Now, with a flattened relationship and an understanding of the value of non-words, we can begin to accumulate intimacy. And the way that is done is via the tails of existence, via the good, the bad, and the weird.
With the passage of time comes good, bad and weird experiences. Typically, these experiences are spread out so that they are intermittent. But if we are seeking greater intimacy then they must be clustered closer together. Only a psychopath would willingly create bad experiences in order to gain more intimacy, so that’s off the table as a shortcut. Which leaves the good and the weird. But keep in mind that good and weird experiences can be absolute or relative.
An absolute good experience is defined by its scarcity—winning a world championship is an absolute good because so few people can ever experience it. Similarly, an absolute weird experience is so because of its novelty. The first person to successfully fly over the Atlantic got a taste of the absolute weird. So, sure, strive for absolute goodness and weirdness that is experienced with another, but know that they are not a safe bet and take a lot of time, effort, preparation and luck.
A surer bet is the pursuit of relative good and weird. Relative good and weird revolve around personal reference points and, ultimately, perception. For example, many people have been skydiving. I haven’t. But if I was to go with the woman I love, one, it would shift the benchmarks on my future “good” and “weird” experiences, second, it would shift the benchmarks on her future “good” and “weird” experiences, and third, the shift would be experienced together and so result in a greater intimacy between us.
FROM MASTERY TO INTIMACY
The above is mostly academic. There are not many people who go out of their way to promote the growth of intimacy in their relationship and attempt to find shortcuts to reach it—although they do exist. So here’s another way to look at the accumulation of intimacy in a relationship.
A couple of years ago, after reading a lot of self-improvement books and blogs, I performed a distillation. I’d been reading about learning and mastery and competence and I had ended up with a tangled mess of models, theories and frameworks. I wanted something simpler. I came up with this:
Mastery = Time x Attention x Love / Ego
“Time” is self-explanatory; “attention” represents the quality of perception and analysis hefted upon a skill or ability; “love” is harder to define—ask every poet, ever—so I’ll leave it to your imagination; “ego” is equivalent to self-importance, or the degree of priority given to the preservation of a favourable self-image.
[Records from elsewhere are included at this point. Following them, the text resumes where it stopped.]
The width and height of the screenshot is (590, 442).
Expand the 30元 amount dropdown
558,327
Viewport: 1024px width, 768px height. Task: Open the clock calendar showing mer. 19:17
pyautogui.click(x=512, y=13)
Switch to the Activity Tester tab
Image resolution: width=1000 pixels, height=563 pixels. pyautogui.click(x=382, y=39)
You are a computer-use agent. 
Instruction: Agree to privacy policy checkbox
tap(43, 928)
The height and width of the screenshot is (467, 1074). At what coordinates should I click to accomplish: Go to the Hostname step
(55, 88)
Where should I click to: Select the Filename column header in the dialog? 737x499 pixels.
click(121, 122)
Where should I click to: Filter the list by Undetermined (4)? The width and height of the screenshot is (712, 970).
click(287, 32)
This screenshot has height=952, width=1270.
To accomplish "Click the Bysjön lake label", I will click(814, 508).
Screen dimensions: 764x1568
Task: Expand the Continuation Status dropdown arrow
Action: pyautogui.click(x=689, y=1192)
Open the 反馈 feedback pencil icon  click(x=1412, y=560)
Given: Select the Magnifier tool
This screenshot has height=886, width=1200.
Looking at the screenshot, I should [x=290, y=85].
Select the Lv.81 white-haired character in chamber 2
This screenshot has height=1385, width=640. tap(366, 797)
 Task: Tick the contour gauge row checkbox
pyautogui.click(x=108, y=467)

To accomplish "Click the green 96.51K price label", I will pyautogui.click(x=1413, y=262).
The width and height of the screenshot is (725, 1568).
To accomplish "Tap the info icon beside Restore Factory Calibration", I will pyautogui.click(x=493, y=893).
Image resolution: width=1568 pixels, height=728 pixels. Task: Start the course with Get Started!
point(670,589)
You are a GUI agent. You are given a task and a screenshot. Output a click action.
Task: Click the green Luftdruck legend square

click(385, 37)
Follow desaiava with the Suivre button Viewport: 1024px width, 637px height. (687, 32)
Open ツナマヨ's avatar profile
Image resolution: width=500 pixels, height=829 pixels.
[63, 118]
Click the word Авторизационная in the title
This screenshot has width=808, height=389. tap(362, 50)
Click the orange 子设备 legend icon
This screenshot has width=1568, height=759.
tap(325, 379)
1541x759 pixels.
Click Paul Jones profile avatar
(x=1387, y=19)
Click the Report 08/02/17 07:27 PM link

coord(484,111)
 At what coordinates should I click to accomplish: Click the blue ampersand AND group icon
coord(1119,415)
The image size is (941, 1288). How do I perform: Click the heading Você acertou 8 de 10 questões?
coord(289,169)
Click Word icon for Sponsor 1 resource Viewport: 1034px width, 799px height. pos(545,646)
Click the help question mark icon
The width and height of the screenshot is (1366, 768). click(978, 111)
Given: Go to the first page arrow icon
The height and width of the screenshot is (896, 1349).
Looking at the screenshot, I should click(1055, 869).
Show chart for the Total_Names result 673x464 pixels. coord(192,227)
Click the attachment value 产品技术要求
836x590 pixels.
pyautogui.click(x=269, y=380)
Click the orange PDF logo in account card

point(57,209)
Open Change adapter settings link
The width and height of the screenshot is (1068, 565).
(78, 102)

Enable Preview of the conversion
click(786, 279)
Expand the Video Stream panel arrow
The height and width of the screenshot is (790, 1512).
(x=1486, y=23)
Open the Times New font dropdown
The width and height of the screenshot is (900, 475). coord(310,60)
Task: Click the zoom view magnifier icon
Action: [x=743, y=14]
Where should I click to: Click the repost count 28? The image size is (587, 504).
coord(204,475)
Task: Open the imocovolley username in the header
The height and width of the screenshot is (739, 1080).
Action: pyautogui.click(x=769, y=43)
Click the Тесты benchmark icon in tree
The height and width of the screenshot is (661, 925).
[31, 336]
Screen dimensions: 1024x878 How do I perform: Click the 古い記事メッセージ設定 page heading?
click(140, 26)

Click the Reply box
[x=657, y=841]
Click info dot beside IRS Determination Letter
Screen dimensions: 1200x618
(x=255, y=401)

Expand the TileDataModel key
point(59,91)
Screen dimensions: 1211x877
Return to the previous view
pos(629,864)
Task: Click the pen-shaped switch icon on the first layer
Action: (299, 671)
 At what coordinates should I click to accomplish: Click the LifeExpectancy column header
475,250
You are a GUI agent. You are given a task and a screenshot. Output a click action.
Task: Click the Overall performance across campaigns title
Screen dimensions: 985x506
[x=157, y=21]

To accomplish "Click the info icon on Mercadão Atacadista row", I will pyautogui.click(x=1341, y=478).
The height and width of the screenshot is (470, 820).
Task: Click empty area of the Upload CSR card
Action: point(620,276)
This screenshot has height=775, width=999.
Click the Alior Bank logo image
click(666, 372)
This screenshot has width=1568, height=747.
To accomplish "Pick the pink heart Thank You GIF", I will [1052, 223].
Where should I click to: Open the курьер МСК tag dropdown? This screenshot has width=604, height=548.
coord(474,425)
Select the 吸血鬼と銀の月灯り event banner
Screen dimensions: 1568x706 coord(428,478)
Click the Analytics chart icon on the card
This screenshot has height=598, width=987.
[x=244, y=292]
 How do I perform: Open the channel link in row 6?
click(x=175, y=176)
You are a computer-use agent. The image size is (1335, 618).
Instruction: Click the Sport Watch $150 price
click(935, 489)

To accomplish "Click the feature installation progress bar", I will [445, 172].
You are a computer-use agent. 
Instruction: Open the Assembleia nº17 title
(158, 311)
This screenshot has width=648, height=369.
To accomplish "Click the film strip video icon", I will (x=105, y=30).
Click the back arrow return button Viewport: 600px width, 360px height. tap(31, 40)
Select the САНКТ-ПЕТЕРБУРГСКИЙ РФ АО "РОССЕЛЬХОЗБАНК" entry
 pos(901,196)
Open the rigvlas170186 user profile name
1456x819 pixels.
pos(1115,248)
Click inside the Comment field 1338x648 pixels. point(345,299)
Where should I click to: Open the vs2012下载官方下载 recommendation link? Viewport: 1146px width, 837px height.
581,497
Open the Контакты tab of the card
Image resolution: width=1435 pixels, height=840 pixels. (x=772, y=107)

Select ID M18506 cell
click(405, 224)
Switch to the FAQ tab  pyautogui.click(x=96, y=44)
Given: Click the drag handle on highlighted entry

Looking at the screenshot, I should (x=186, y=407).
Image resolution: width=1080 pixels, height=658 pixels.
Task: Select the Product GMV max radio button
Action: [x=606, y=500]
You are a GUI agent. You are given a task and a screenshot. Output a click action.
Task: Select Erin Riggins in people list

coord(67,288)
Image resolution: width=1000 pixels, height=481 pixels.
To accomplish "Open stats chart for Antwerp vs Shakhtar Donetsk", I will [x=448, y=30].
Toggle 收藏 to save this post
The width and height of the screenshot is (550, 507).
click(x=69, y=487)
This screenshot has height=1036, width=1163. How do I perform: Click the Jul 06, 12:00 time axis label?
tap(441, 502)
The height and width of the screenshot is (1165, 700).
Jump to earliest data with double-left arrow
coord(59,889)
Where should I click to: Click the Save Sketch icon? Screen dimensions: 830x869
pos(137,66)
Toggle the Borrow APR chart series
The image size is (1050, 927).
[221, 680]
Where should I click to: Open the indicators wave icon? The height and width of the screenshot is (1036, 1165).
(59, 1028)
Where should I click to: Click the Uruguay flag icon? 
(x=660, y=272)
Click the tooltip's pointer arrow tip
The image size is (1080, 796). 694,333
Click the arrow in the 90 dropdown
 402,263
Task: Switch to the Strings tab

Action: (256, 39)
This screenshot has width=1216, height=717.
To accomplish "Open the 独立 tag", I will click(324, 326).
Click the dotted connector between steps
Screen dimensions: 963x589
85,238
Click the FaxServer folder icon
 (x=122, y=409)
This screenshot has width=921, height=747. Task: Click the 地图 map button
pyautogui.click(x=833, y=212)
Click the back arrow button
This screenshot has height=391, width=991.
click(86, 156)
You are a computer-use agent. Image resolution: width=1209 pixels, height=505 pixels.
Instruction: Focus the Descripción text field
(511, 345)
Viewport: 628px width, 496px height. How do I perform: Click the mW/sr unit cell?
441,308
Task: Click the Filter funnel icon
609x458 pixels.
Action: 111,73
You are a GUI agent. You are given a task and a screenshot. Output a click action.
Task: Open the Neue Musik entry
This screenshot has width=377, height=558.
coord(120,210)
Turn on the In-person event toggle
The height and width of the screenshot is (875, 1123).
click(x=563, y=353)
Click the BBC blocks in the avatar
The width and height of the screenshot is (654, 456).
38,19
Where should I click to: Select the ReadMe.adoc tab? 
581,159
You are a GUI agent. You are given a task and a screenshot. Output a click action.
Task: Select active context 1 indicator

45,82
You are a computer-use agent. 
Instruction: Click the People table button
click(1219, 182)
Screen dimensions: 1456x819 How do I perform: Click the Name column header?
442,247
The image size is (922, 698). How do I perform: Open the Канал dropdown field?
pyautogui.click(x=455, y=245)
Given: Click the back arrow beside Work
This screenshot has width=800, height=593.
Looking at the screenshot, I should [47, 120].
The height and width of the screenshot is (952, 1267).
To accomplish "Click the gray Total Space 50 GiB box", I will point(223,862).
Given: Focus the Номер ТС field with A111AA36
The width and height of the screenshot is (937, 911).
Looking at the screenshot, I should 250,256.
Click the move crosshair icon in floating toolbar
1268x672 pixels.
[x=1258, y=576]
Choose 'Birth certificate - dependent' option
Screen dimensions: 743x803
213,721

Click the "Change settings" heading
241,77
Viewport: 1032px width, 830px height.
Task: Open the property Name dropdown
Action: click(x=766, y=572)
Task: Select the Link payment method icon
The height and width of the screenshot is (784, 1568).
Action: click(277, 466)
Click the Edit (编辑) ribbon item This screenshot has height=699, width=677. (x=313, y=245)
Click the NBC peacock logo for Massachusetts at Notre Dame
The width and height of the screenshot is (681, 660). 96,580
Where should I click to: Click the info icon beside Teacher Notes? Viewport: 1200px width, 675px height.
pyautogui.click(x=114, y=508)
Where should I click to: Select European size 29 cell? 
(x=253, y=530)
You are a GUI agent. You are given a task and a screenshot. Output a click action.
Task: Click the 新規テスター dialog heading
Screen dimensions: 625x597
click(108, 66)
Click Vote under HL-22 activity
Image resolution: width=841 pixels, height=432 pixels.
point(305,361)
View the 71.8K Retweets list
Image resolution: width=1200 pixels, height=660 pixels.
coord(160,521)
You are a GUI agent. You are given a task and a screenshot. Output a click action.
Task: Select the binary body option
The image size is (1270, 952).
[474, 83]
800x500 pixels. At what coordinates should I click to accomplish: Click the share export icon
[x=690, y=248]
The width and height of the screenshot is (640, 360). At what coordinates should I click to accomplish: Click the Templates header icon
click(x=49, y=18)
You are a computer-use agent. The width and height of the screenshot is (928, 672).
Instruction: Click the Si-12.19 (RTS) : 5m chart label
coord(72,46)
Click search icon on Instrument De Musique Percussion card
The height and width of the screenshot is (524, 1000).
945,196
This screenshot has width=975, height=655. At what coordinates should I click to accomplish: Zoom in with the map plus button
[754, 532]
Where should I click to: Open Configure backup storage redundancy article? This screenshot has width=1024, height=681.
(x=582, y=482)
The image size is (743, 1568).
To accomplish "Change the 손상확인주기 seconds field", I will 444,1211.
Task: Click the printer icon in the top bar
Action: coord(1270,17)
What I liked—and still like—about this formulation is its fluidity. For example, mastery is attainable in a short amount of time providing the quality of attention and love is maximised and ego is minimised. Conversely, mastery will take a long time to achieve if ego is of titanic proportions—no matter the time, attention and love lavished upon a skill or discipline, ego will negate it.
The same can be said for intimacy. Achieving it takes time, achieving it takes attention, achieving it takes love, and its achievement is hindered by ego.